YOUR INSTRUCTIONS: Copy the records below exactly as they appear.

ENTRIES SUPPLIED:

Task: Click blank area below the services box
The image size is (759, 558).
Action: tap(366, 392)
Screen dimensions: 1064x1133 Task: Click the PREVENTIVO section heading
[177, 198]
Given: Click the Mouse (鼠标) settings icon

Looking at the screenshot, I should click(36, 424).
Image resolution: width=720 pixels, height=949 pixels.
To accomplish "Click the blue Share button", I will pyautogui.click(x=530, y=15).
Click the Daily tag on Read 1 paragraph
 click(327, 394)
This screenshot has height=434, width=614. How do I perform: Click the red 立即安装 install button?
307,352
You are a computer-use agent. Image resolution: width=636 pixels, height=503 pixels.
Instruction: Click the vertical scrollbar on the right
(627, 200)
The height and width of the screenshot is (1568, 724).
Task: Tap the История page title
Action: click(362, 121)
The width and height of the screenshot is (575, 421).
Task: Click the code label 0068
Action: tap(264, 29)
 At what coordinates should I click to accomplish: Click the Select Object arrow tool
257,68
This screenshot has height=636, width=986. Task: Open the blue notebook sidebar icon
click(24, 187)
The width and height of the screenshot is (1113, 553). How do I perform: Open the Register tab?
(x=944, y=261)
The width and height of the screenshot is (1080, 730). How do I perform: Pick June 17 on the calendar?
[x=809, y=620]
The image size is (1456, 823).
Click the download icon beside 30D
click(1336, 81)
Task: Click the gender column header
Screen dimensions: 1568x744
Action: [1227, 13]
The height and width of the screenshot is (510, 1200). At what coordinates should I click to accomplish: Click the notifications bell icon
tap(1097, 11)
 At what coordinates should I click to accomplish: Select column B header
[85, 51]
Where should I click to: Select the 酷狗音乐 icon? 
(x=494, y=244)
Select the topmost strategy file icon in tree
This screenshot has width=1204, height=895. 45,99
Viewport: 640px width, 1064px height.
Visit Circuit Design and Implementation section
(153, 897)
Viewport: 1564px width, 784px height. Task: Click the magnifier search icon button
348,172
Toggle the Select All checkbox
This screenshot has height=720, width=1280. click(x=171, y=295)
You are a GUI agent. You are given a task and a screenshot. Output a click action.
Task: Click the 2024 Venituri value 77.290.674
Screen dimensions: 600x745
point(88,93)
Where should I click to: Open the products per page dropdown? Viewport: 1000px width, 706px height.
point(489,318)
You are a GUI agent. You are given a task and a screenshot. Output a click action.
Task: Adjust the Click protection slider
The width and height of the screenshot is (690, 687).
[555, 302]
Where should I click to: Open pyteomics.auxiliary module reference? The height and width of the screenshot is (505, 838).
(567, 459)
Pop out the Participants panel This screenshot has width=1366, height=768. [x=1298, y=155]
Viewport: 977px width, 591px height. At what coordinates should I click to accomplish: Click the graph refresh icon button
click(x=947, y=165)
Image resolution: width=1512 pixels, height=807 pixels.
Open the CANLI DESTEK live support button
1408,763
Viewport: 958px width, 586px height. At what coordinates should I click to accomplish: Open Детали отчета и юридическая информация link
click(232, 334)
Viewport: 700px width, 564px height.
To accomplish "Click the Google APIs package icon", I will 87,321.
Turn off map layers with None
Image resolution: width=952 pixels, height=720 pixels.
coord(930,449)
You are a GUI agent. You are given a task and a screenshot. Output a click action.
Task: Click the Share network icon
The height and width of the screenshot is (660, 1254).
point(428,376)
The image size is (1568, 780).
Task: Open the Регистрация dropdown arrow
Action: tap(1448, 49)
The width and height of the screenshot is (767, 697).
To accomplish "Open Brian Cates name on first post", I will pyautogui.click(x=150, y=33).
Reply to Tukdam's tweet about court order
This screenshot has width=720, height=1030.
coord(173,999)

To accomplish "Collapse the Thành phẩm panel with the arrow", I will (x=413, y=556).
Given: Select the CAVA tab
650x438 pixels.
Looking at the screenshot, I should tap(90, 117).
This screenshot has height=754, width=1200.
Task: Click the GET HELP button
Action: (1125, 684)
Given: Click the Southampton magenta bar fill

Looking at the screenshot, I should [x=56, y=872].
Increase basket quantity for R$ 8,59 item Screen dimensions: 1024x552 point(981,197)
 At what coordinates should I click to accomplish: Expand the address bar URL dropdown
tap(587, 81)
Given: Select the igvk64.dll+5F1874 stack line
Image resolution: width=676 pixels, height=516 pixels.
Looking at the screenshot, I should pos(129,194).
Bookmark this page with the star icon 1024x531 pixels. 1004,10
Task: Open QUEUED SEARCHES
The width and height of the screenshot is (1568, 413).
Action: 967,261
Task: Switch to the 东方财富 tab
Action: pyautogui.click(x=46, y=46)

SOLUTION FOR THIS EXERCISE:
Task: Click blank area below the services box
The image size is (759, 558).
Action: tap(366, 392)
Screen dimensions: 1064x1133 Task: Click the PREVENTIVO section heading
[177, 198]
Given: Click the Mouse (鼠标) settings icon

Looking at the screenshot, I should click(36, 424).
Image resolution: width=720 pixels, height=949 pixels.
To accomplish "Click the blue Share button", I will pyautogui.click(x=530, y=15).
Click the Daily tag on Read 1 paragraph
 click(327, 394)
This screenshot has height=434, width=614. How do I perform: Click the red 立即安装 install button?
307,352
You are a computer-use agent. Image resolution: width=636 pixels, height=503 pixels.
Instruction: Click the vertical scrollbar on the right
(627, 200)
The height and width of the screenshot is (1568, 724).
Task: Tap the История page title
Action: click(362, 121)
The width and height of the screenshot is (575, 421).
Task: Click the code label 0068
Action: tap(264, 29)
 At what coordinates should I click to accomplish: Click the Select Object arrow tool
257,68
This screenshot has height=636, width=986. Task: Open the blue notebook sidebar icon
click(24, 187)
The width and height of the screenshot is (1113, 553). How do I perform: Open the Register tab?
(x=944, y=261)
The width and height of the screenshot is (1080, 730). How do I perform: Pick June 17 on the calendar?
[x=809, y=620]
The image size is (1456, 823).
Click the download icon beside 30D
click(1336, 81)
Task: Click the gender column header
Screen dimensions: 1568x744
Action: [1227, 13]
The height and width of the screenshot is (510, 1200). At what coordinates should I click to accomplish: Click the notifications bell icon
tap(1097, 11)
 At what coordinates should I click to accomplish: Select column B header
[85, 51]
Where should I click to: Select the 酷狗音乐 icon? 
(x=494, y=244)
Select the topmost strategy file icon in tree
This screenshot has width=1204, height=895. 45,99
Viewport: 640px width, 1064px height.
Visit Circuit Design and Implementation section
(153, 897)
Viewport: 1564px width, 784px height. Task: Click the magnifier search icon button
348,172
Toggle the Select All checkbox
This screenshot has height=720, width=1280. click(x=171, y=295)
You are a GUI agent. You are given a task and a screenshot. Output a click action.
Task: Click the 2024 Venituri value 77.290.674
Screen dimensions: 600x745
point(88,93)
Where should I click to: Open the products per page dropdown? Viewport: 1000px width, 706px height.
point(489,318)
You are a GUI agent. You are given a task and a screenshot. Output a click action.
Task: Adjust the Click protection slider
The width and height of the screenshot is (690, 687).
[555, 302]
Where should I click to: Open pyteomics.auxiliary module reference? The height and width of the screenshot is (505, 838).
(567, 459)
Pop out the Participants panel This screenshot has width=1366, height=768. [x=1298, y=155]
Viewport: 977px width, 591px height. At what coordinates should I click to accomplish: Click the graph refresh icon button
click(x=947, y=165)
Image resolution: width=1512 pixels, height=807 pixels.
Open the CANLI DESTEK live support button
1408,763
Viewport: 958px width, 586px height. At what coordinates should I click to accomplish: Open Детали отчета и юридическая информация link
click(232, 334)
Viewport: 700px width, 564px height.
To accomplish "Click the Google APIs package icon", I will 87,321.
Turn off map layers with None
Image resolution: width=952 pixels, height=720 pixels.
coord(930,449)
You are a GUI agent. You are given a task and a screenshot. Output a click action.
Task: Click the Share network icon
The height and width of the screenshot is (660, 1254).
point(428,376)
The image size is (1568, 780).
Task: Open the Регистрация dropdown arrow
Action: tap(1448, 49)
The width and height of the screenshot is (767, 697).
To accomplish "Open Brian Cates name on first post", I will pyautogui.click(x=150, y=33).
Reply to Tukdam's tweet about court order
This screenshot has width=720, height=1030.
coord(173,999)

To accomplish "Collapse the Thành phẩm panel with the arrow", I will (x=413, y=556).
Given: Select the CAVA tab
650x438 pixels.
Looking at the screenshot, I should tap(90, 117).
This screenshot has height=754, width=1200.
Task: Click the GET HELP button
Action: (1125, 684)
Given: Click the Southampton magenta bar fill

Looking at the screenshot, I should [x=56, y=872].
Increase basket quantity for R$ 8,59 item Screen dimensions: 1024x552 point(981,197)
 At what coordinates should I click to accomplish: Expand the address bar URL dropdown
tap(587, 81)
Given: Select the igvk64.dll+5F1874 stack line
Image resolution: width=676 pixels, height=516 pixels.
Looking at the screenshot, I should pos(129,194).
Bookmark this page with the star icon 1024x531 pixels. 1004,10
Task: Open QUEUED SEARCHES
The width and height of the screenshot is (1568, 413).
Action: 967,261
Task: Switch to the 东方财富 tab
Action: pyautogui.click(x=46, y=46)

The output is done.